“The Sultan of the French greets you, the chief of the Sudan greets you, etc. We come from Timbuktu. We passed peacefully everywhere. We are now tired, the river is low, and in conformity with the conventions you have made with the French we have come to demand your hospitality that we may rest and repair the damage done to our boats by the rocks. We also want a courier to go and tell our relations at Bandiagara that we have arrived here safely. All we need to support us during our stay will be paid for at prices agreed on beforehand between us. Lastly, I wish to go and see Ibrahim Galadjo, your friend and ours.”

“Impossible,” replied Modibo. “Galadjo is not now at his capital, he is collecting a column; besides, you will not have time for the journey to him.”

“Why not, pray?”

“Because you, like those who have preceded you, must not stop here more than four or five days longer. That is the custom of the country.”

If I still cherished any illusions this speech finally dispersed them. The groups about the chief moreover left me in no doubt as to his sentiments, or as to whom we had to thank for those sentiments. The Toucouleurs grinned, and waved their muskets above their heads in a hostile manner. Abdu alone tried to speak on our behalf, but Modibo ordered him to be silent, and the cadi joined in the chorus against us. A griot then began a song, the few words of which I caught were certainly not in our praise. Everything seemed to be going wrong.
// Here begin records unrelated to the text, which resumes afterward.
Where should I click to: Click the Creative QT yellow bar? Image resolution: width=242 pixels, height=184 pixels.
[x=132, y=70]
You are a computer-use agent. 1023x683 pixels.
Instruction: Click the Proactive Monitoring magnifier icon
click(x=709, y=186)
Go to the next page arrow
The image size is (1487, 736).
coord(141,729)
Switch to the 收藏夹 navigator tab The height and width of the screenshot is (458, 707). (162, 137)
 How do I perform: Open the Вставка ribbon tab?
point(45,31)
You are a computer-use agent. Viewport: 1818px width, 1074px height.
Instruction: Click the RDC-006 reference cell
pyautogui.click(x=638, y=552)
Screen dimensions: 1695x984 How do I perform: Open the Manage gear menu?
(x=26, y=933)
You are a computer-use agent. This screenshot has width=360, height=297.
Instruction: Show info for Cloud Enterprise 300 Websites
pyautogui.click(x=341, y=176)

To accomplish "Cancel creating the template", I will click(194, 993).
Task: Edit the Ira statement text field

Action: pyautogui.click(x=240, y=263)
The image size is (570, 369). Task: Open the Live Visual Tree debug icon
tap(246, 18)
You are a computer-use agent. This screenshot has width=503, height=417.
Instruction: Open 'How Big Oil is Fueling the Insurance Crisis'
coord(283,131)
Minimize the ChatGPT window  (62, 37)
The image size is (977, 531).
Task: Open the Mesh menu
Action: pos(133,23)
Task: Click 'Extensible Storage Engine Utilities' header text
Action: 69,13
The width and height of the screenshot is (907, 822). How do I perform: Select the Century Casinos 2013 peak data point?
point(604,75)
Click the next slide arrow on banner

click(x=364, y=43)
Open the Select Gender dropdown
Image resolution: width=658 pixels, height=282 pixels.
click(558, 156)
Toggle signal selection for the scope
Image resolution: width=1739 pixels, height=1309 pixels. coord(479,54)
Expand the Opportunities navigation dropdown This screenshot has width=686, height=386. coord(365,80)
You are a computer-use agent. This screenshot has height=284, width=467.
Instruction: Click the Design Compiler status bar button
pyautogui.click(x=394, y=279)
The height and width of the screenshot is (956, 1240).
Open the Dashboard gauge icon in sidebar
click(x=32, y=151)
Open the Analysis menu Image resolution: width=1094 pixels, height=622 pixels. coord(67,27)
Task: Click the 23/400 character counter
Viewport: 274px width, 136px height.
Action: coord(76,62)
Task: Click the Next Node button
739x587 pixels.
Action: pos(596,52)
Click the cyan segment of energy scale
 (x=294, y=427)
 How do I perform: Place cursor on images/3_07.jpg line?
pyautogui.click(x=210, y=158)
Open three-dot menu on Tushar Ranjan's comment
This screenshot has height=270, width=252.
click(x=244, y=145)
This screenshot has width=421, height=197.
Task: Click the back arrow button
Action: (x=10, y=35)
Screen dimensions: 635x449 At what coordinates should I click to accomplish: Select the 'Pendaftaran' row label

What was I to do? As I had said, we were all tired out, the river was half dried up, the boats were terribly knocked about. Still it was not altogether impossible to go, for after leading the life of the Wandering Jew for so long, a little more or less travelling could not matter much. We might perhaps have managed to do another fifty miles or so, and try to find rest in a more hospitable district, where we could pass the rainy season not so very far from Bussa, which was to be our final goal.

One thing decided me to act as I did, and I can at least claim that I made up my mind quickly. I was determined to fulfil to the letter, with true military obedience, the last instructions I had received before starting. These were my instructions—

“Bamako de Saint-Louis, Number 5074. Received on November 23, at half-past four in the afternoon—Will arrange for you to receive supplementary instructions at Say. In case unforeseen circumstances prevent those instructions being there before your arrival, wait for them.

This, as will be observed, is clear and precise enough. Of course such orders would not have been sent but for the ignorance in France of the state of things at Say. They would otherwise have been simply ridiculous. However, an order cannot be considered binding unless he who gives that order understands exactly what will be the position when he receives it, of the person to whom it is sent, and who is expected to execute it.

Still those instructions might arrive; rarely had such a thing happened in French colonial policy, but it was just possible that our presence at Say was part of a plan of operations at the mouth of the Niger or in Dahomey. I need hardly add that it turned out not to be so, but I was quite justified in my idea that it might have been, and in any case I had no right to conclude to the contrary.